Ultimate UNRAID Dashboard (UUD)


Recommended Posts

DEVELOPER UPDATE:

 

Hey guys. Sorry it has been so long since my last post/news. Unfortunately, I am going through a divorce. It was a complete shock, and I'll just leave it at that. As you can imagine, it has taken up a lot of my time and energies. I was on track to release UUD 1.6 right before that bombshell went off.

 

So, I am slowly getting back into development mode to polish a few things up and get this out the door. Another user @LTM and I have also been hard at work on another project that will directly support the UUD now and into the future. I am very excited to make that introduction and announcement soon.

 

I wanted to say thanks to @GilbN and all of the other users in the community who have helped out people with questions and issues while I was away. It's great to see! Stay tuned...

 

Edited by falconexe
Link to comment
5 hours ago, falconexe said:

DEVELOPER UPDATE:

 

Hey guys. Sorry it has been so long since my last post/news. Unfortunately, I am going through a divorce. It was a complete shock, and I'll just leave it at that. As you can imagine, it has taken up a lot of my time and energies. I was on track to release UUD 1.6 right before that bombshell went off.

 

So, I am slowly getting back into development mode to polish a few things up and get this out the door. Another user @LTM and I have also been hard at work on another project that will directly support the UUD now and into the future.
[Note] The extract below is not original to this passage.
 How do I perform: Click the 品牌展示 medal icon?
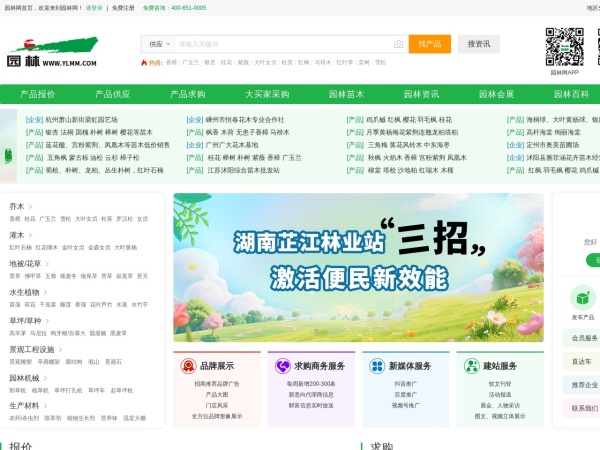187,366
I am very excited to make that introduction and announcement soon.

 

I wanted to say thanks to @GilbN and all of the other users in the community who have helped out people with questions and issues while I was away. It's great to see! Stay tuned...

 

I'm so sorry to hear this, Please reach out if there is anything we can do for you.

Link to comment
7 hours ago, SpencerJ said:

FYI- Grafana/InfluxDB users, if you wake up to a broken dashboard due to an update, here is a fix: 

 

Thank you @T0rqueWr3nch!

 

OK, it seems I shouldn't have taken that exactly literally

 

Quote

influxdb:1.8.4-alpine@UnraidOfficial pic.twitter.com/JfDgwDGwJ6

gives me an error that the repository name must be lower case and leaves me with an orphaned image.

 

However

Quote

influxdb:1.8.4-alpine

does work.

 

Unfortunately, before I saw SpencerJ's post, I'd fiddled with the drive dropdowns and have lost some variable settings so I'll have to reset them. Better than having to completely start from scratch.

 

Hrmm... Maybe I spoke too soon:

image.png.ba6ad77be6246ec7271f323d2155fd83.png

I get the same missing drives...

 

Then I stopped all three dockers and restarted Influxdb > Telegraf > Grafana and all is good now. Whew!

Edited by FreeMan
  • Thanks 1
Link to comment

Thank you everyone for all your contribution. Cant wait for 1.6. I just had a question. Im running on a dell r710 with ipmi enabled. Accessing my idrac i can see all my system stats, on the dashboard the stats show up but the system temp and system power are only displaying a single variable. Not sure if anyones seen this before or has any experience on adjusting it. Any help would be appreciated.

Dashboard.JPG

Link to comment

This might have been asked and answered but I'll give it a shot anyway. I use Prometheus instead of Telegraf/Influx for my monitoring (other machines right now) so i was wondering if anyone had forked this project to work with Prom? It is a wicked cool dashboard I just dont want to run 2 monitoring solutions or switch my other stuff (if it isnt forked i might have to do one or the other tho cause this board is amazing).

Link to comment

Maybe this was discussed in previous pages but tried to search for it and couldn't find anything (nor could I find an actual 'search' button in the thread but that's another issue xD). 

 

Is there any workaround to Telegraf and the SMART check input plugin preventing disks from being spun down? I kinda thought it was an 6.9RC2 bug but after some comments on Reddit realized that that bit as causing it. Disks remain off is manually spun down but will not go into that state on their own even if completely inactive because Telegraf checking the SMART values seems to be preventing it. 

Link to comment
3 hours ago, Laucien said:

Maybe this was discussed in previous pages but tried to search for it and couldn't find anything (nor could I find an actual 'search' button in the thread but that's another issue xD). 

 

Is there any workaround to Telegraf and the SMART check input plugin preventing disks from being spun down? I kinda thought it was an 6.9RC2 bug but after some comments on Reddit realized that that bit as causing it. Disks remain off is manually spun down but will not go into that state on their own even if completely inactive because Telegraf checking the SMART values seems to be preventing it. 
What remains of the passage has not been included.